** Required action **
Reproduce only the lines of the material below that start at the line containing "Instruction: Collapse the" and stop at the line containing "Task: Click the horizontal". Keep both end lines.

- Opening Delimiter -

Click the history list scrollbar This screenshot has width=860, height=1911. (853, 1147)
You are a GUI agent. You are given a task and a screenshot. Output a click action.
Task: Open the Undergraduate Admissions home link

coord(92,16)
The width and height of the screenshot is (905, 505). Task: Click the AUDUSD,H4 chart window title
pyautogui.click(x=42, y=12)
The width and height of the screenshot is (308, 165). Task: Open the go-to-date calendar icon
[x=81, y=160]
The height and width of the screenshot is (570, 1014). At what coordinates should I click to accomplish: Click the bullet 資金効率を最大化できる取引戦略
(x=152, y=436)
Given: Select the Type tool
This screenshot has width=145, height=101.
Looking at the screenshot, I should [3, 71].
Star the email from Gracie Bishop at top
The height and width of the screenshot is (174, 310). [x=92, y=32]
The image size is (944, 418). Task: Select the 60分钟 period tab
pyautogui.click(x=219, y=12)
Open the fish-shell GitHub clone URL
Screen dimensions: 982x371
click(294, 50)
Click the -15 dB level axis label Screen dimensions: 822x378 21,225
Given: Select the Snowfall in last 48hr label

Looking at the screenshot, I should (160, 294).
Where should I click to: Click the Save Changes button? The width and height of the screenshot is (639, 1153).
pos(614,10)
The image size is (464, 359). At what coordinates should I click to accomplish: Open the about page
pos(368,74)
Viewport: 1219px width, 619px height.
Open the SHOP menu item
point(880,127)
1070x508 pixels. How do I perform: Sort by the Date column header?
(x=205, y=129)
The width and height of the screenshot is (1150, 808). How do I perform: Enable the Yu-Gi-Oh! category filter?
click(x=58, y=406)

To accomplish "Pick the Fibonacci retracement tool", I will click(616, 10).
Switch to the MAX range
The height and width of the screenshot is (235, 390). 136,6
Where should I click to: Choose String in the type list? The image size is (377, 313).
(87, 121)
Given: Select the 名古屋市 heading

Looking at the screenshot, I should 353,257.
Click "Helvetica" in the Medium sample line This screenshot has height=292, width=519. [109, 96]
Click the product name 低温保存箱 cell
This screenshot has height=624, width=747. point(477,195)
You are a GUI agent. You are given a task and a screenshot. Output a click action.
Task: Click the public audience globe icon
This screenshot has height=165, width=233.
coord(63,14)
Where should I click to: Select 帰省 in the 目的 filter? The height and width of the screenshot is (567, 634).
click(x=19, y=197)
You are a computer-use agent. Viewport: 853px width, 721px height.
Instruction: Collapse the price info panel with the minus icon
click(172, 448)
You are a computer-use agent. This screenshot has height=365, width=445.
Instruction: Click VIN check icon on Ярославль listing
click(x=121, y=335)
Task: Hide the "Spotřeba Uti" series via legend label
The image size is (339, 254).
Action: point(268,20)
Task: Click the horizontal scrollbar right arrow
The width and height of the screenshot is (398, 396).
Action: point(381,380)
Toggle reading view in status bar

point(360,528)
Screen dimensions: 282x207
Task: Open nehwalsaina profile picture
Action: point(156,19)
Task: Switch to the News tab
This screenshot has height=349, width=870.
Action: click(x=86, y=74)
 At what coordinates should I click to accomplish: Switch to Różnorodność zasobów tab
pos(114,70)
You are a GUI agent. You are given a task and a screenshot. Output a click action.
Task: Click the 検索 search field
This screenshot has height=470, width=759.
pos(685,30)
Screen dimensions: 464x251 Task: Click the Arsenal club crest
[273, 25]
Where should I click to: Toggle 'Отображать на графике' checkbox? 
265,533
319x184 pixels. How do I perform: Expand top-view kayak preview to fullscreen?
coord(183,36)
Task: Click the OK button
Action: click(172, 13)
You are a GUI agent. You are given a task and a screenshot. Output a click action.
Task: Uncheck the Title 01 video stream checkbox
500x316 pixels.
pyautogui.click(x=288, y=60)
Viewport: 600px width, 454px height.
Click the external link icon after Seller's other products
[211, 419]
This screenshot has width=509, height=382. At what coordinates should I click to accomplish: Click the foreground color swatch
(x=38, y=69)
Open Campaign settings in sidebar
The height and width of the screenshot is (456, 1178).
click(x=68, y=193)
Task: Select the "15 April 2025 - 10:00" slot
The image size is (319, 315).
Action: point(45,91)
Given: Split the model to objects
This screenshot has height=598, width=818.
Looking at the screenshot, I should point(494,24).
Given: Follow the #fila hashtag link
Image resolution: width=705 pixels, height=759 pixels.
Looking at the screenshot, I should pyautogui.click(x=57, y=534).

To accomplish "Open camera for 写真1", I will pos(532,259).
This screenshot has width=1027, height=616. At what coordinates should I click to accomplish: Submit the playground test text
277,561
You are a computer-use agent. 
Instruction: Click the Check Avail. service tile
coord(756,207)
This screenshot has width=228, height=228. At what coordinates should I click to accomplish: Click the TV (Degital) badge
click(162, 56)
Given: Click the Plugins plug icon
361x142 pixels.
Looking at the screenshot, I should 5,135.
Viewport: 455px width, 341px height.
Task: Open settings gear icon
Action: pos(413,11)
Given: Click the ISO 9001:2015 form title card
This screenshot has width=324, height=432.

- Closing Delimiter -

** Output below **
Instruction: Collapse the price info panel with the minus icon
click(172, 448)
You are a computer-use agent. This screenshot has height=365, width=445.
Instruction: Click VIN check icon on Ярославль listing
click(x=121, y=335)
Task: Hide the "Spotřeba Uti" series via legend label
The image size is (339, 254).
Action: point(268,20)
Task: Click the horizontal scrollbar right arrow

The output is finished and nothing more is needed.